Y a-t-il plus grand plaisir que de rire ensemble après une simple phrase, quelques mots, une évocation, un geste à peine esquissé ? Ce sont des évocations, brèves et légères, des allusions très discrètes, presque secrètes. Les enfants adorent ce genre de rencontre, elles annoncent les débuts d'une amitié qui pourra durer indéfiniment grâce à cette entente qui se passe de mots, ce peut être un simple ressenti, mais éprouvé en même temps, il a entraîné une réaction identique, un mouvement semblable, qui peut parfois prendre l'aspect d'un refus méfiant parce qu'un infime détail aura alerté ceux qui savent rester à l'écoute de leurs sensations, même floues,
mais c'est aussi le pouvoir de savourer ensemble les moments heureux sans qu'un commentaire soit nécessaire.

Ces perceptions difficiles à décrire et encore plus à expliquer caractérisent souvent les personnes douées : elles sont depuis toujours dotées de ces capacités et s'entendent alors bien mieux avec celles qui possèdent le même mode de fonctionnement. Ce serait, en fait, une des conditions essentielles à l'instauration de liens amicaux solides et sûrs. Il ne peut pas y avoir de trahison quand on éprouve les mêmes sentiments : trahir l'ami reviendrait à se trahir soi-même avec la souffrance qu'une telle situation entraîne.

L'impression de s'être toujours connu s'impose très vite, on aurait même la tentation de parler, sous forme métaphorique, de vie antérieure, de planètes ou d'univers lointains où les nouveaux amis se seraient déjà rencontrés : ils se reconnaîtraient alors avec le plaisir éprouvé lorsqu'on retrouve par hasard un ami de longue date perdu de vue,  mais jamais oublié. Ce sont les circonstances qui les auraient séparés, bien malgré eux. Leur bonheur est alors d'autant plus intense qu'il est inattendu.

Comme les athlètes qui ont vécu les mêmes instants hors du temps et de la réalité banale, -mais ces éléments sont constamment présents dans leur esprit et donc dans leurs discours,-ceux qui se reconnaissent entre eux et qui reconnaissent chez l'autre quelque chose d'eux, tel un reflet qu'ils n'espéraient peut-être jamais trouver, apprécient ces rencontres toujours dictées par le hasard, mais on peut aussi se dire qu'à tant cheminer seul sur des routes rarement empruntées, l'éventuelle rencontre avec un autre marcheur recèlerait en elle-même toutes les prémices d'une entente immédiate et sans ombre.

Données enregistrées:

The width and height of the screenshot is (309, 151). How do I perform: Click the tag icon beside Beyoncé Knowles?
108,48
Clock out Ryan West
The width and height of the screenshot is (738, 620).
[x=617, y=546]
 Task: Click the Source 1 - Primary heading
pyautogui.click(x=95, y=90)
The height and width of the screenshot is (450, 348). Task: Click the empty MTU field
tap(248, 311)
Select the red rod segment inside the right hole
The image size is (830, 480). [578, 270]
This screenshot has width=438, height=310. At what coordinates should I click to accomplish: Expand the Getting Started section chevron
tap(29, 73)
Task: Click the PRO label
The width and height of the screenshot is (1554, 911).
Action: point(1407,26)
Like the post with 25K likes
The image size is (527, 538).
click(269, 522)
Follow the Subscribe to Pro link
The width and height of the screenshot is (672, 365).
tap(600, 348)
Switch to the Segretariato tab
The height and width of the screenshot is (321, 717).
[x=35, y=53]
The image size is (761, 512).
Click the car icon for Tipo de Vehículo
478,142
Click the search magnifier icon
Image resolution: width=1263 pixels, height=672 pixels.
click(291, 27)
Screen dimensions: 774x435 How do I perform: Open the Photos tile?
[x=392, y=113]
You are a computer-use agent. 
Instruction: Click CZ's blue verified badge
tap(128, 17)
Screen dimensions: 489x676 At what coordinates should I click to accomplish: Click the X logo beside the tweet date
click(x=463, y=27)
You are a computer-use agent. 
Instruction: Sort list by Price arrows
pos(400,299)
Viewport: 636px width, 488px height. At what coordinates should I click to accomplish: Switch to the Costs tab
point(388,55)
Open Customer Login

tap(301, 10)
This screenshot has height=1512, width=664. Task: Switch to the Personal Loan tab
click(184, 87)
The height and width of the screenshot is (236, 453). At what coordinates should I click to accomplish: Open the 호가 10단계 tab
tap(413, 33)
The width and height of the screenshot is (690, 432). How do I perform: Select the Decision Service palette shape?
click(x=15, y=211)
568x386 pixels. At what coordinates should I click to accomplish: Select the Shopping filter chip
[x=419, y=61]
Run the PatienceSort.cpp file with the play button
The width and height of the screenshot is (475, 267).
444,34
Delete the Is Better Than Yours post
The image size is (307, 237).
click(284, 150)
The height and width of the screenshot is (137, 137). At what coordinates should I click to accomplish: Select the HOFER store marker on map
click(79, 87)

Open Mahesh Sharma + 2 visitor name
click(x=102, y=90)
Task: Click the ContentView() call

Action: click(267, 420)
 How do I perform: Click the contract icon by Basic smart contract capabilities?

» **Consigne**
Poursuivez le texte sur la complicité et l'amitié en reprenant juste après sa dernière phrase. Les entrées ne jouent aucun rôle dans ce travail.

» **Réponse**
Déjà, les enfants s'inventent parfois un double, bien commode pour continuer une discussion amorcée avec d'autres, mais trop tôt interrompue. Il est néanmoins plus gai de laisser son esprit vagabonder lorsqu'on est plusieurs, chacun apporte sa propre vision et enrichit le propos. Pour ceux qui les entourent, il s'agit d'un tout petit cénacle comme il s'en forme pour discuter entre soi d'un événement juste survenu, alors que ces échanges dépassent de loin cet événement qui aura peut-être servi de point de départ, mais l'imagination que chacun laisse vagabonder entraîne très loin ceux qui peuvent la suivre, enchantés de pouvoir partager ces escapades un peu folles avec des semblables sans que personne soit traité de dérangé et sans se heurter à un mur d'incompréhension butée, renforcée par le sentiment de supériorité de ceux qui se félicitent pour leur côté rationnel, tellement sécurisant.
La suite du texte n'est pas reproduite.